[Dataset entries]
● ● ● ●

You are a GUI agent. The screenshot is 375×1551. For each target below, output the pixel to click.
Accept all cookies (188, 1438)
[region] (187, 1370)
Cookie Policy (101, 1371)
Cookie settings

● ● ● ●

● DESCRIPTION OF THE TASK:
Exact output of every entry is required.

● TASK OUTPUT:
You are a GUI agent. The screenshot is 375×1551. For each target below, output the pixel to click.
Accept all cookies (188, 1438)
[region] (187, 1370)
Cookie Policy (101, 1371)
Cookie settings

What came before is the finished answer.